Verse 32. - Wisdom now brings her address to a close by contrasting the destruction and ruin of the foolish, and the security of those who listen to her voice. The turning away; מְשׁוּבָה (m'shuvah), from שׁוּב(shuv), "to turn about, or to return" (which is used metaphorically of conversion), here means defection, turning away; and hence apostasy (aversio Vulgate, Chaldee Paraphrase, Syriac; perversitio, Cast. Version); the "backsliding" of Jeremiah 8:5; Hosea 11:7. Abea Ezra understands it to signify "ease," as in the marginal reading; but there seems no warrant for taking the word in that sense. The LXX. renders the passage quite differently, Ἀνθ ῶν γὰρ ἠδίκουν νηπίους φονευθησονταί "For because they wronged the young, they shall be slain;" so also the Arabic. The turning away is from the warnings and invitations of Wisdom, and implies rebelliousness against God. The prosperity. The word in the original (שַׁלְוָה, shal'vah) is here used in a bad sense, and means "carelessness, indolence," that carnal security which is induced by prosperity and worldly success, as in Jeremiah 22:21, "I spoke to thee in thy prosperity (security), but thou saidst, I will not hear" (cf. Ezekiel 16:49, where it is translated "idleness." So Dathe translates, "Incuria ignavorum eos perdit." The Chaldee Paraphrase and Syriac Versions read "error." It occurs in a good sense as "tranquillity," "security," in Proverbs 17:1 and Psalm 122:7. The derivation of the word is from שָׁלָה (shalah). "to be tranquil, to be safe, secure." Marines remarks that it is more difficult to bear prosperity than adversity, because we endure adversity, we are corrupted by prosperity, and prosperity or ease makes fools mad. The false security of the prosperous is illustrated by our Lord in his parable of the rich fool (Luke 12:16-21). The LXX. differs again from the Hebrew in the second clause of this verse, καὶ ἐξετασμός ἀσεβεῖς ὀλεῖ; i.e. the carefully considered judgment of God concerning them shall destroy them. The LXX, is followed by the Arabia. Them; i.e. the fools themselves, and not other sinners, as Ben Ezra says, though the apparent security of fools, the impunity with which they seem to go on in their wickedness, and the success of their plans, may lead others to destruction.

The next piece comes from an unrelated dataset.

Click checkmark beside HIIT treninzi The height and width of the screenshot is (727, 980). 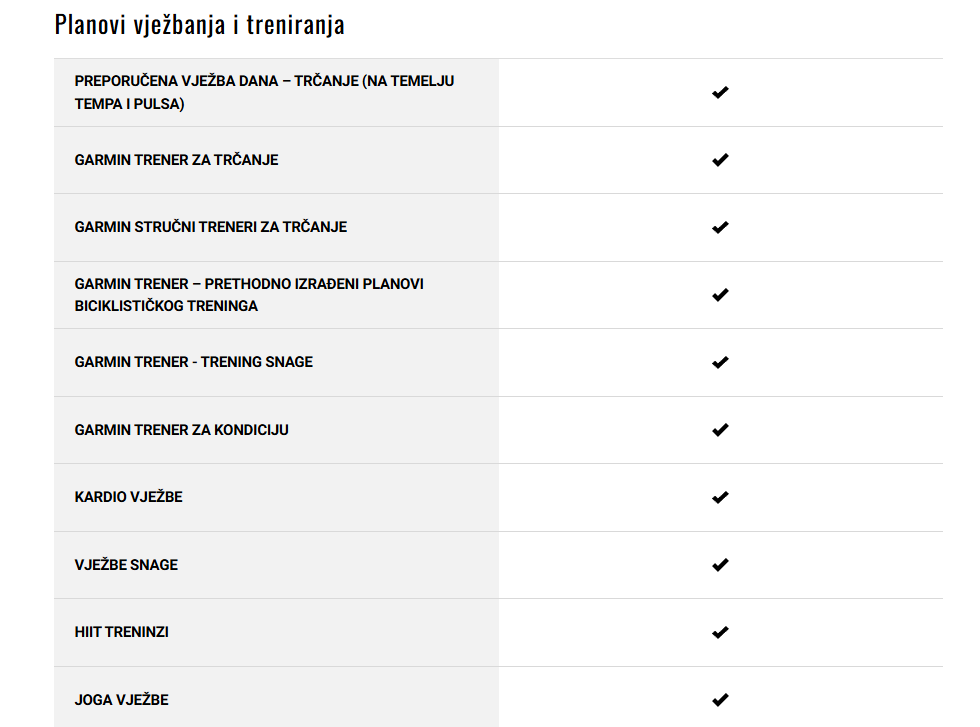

But whoso hearkeneth unto me shall dwell safely, and shall be quiet from fear of evil.
Verse 33. - Hearkeneth unto me. Wisdom, in closing her address, draws a beautiful picture of the real security and peace of the righteous, as contrasted with the false security of the wicked. As on the one side rejection of her counsels, her warnings, and invitations, carries with it punishment and irretrievable ruin; so, on the other, the hearkening to her words, and loving obedience, are rewarded by her with the choicest blessings. Shall dwell safely; that is, with confidence, without danger (absque terrore, Vulgate). The phrase, ָשכַן בֶּטַד (shachan betakh), is used in Deuteronomy 33:12-18 of the safety with which the covenant people should dwell in the land that God had given them; but it is capable of a further extension of meaning beyond mere temporal security, viz. to the spiritual peace of the righteous. The psalmist also employs it to describe the confidence with which he awaits the resurrection, when he says, "My flesh also shall rest in hope [or, 'dwell confidently']" (Psalm 16:9). So here Wisdom promises that he who hearkens to her shall dwell calmly and undisturbed amidst the distractions of the world. The promise agrees with the description of Wisdom elsewhere that "her ways are ways of pleasantness, and all her paths are peace." And shall be quiet; (שַׁאֲנַן, shaanan, perfect pilel). Wisdom regards her assurance as already accomplished, and hence the perfect in the original is used for the future. The hearers and doers of her will shall live in tranquillity; nay, they are already doing so. It is a thing not only in prospect, but in possession. From fear of evil; i.e. either without any fear of evil, fear being removed (timore sublato, Vulgate), or, as the Authorized Version expresses it, connecting the phrase more intimately with the verb - "quiet from fear of evil." It is not only evil, רֲעַה (raah), in its substantial form, as calamity, they are to be free from, but even the fear of it. The tranquillity will be supreme.